● THE RECORDS
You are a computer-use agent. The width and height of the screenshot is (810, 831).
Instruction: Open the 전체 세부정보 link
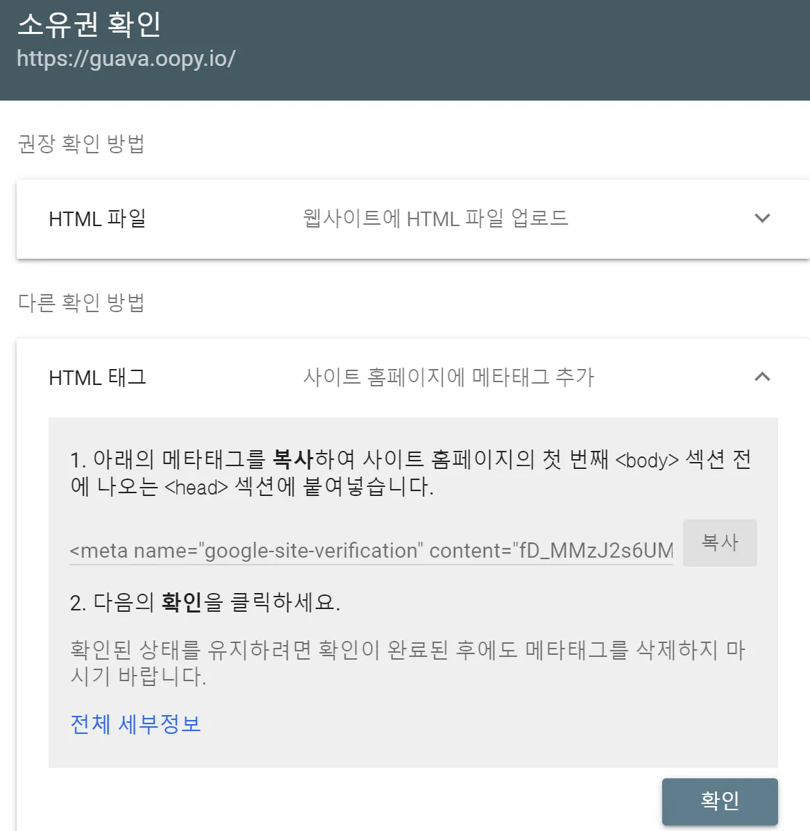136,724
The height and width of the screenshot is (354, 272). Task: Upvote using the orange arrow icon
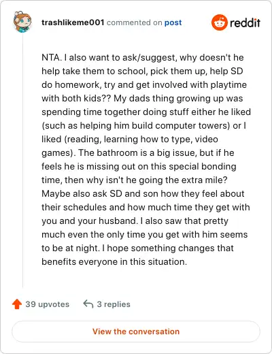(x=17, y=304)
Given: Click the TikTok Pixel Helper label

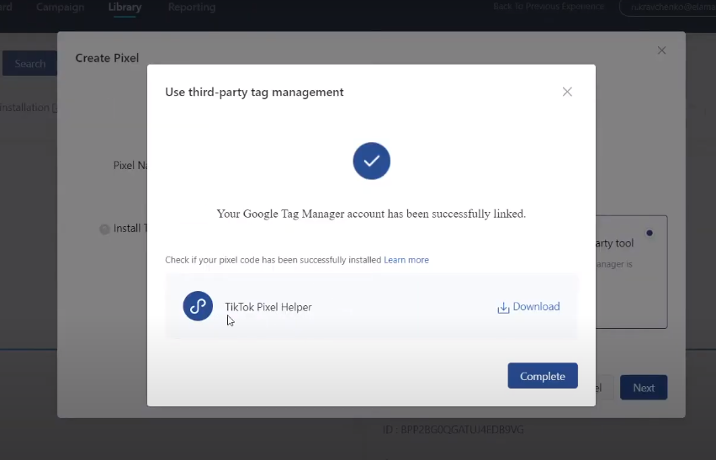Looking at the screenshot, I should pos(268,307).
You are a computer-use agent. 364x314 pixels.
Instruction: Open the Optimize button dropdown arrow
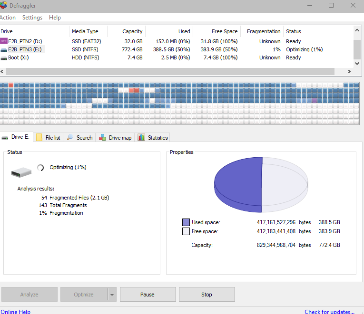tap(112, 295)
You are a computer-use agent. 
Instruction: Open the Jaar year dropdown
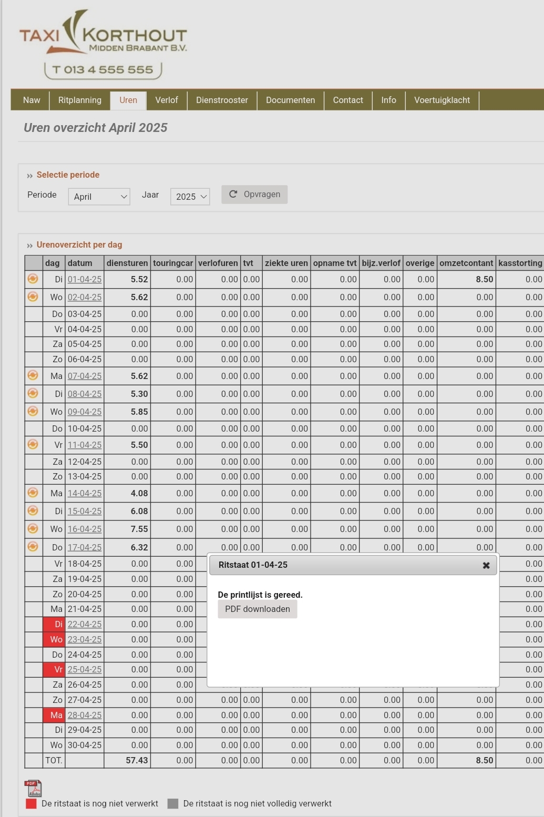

==

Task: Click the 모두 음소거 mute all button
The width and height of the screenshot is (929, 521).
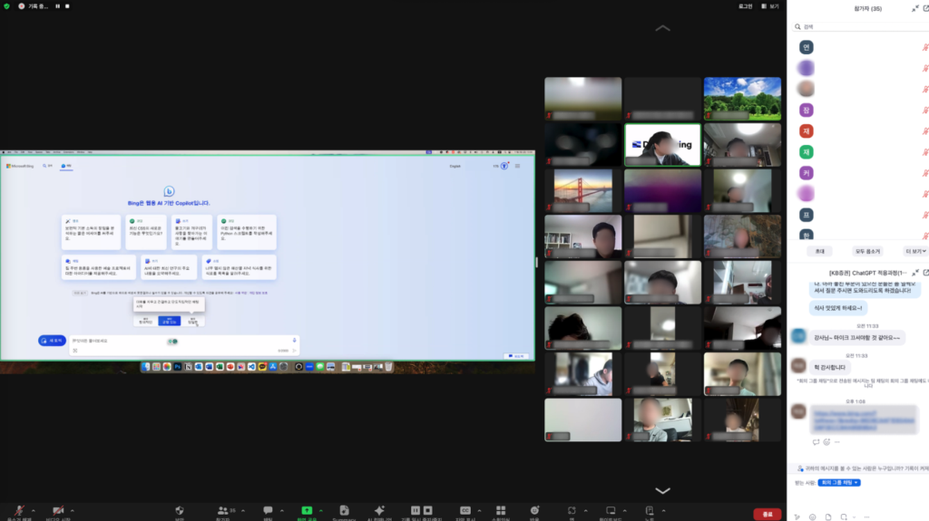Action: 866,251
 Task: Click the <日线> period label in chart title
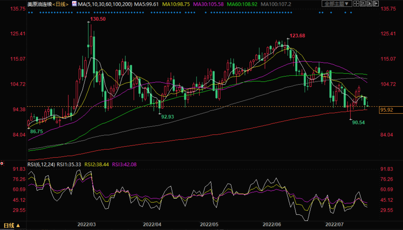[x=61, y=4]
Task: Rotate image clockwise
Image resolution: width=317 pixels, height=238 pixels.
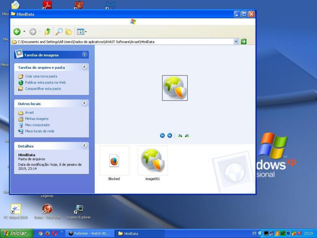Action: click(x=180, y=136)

* * *

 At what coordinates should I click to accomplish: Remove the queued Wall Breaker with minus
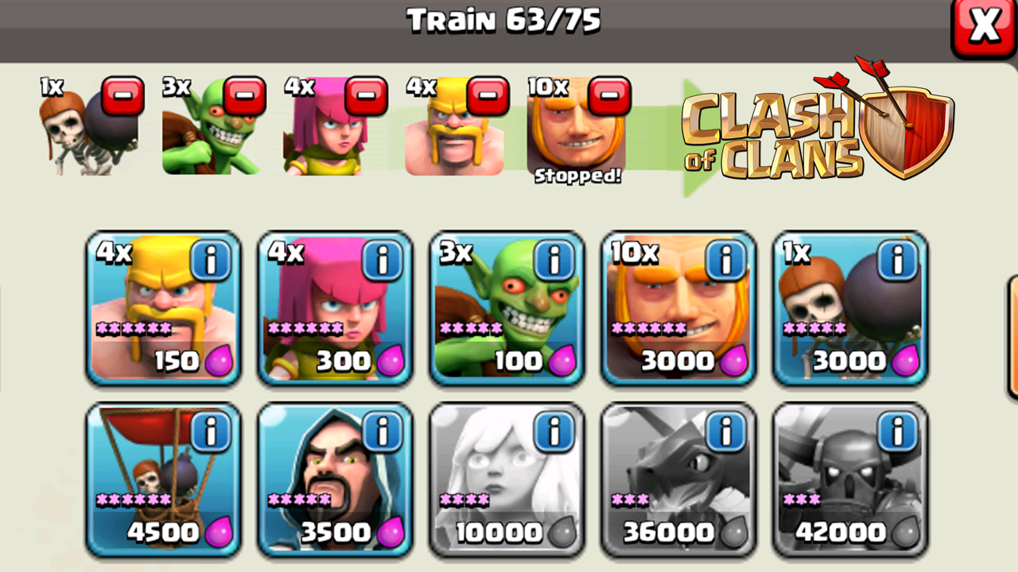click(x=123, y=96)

● WHAT YOU ARE ASKED TO DO
Filter the entries and copy out every line with the word "agent".

● SOLUTION TO THIS PROBLEM
You are a computer-use agent. The width and height of the screenshot is (810, 831).
You are a computer-use agent. 364x314 pixels.
You are a computer-use agent. 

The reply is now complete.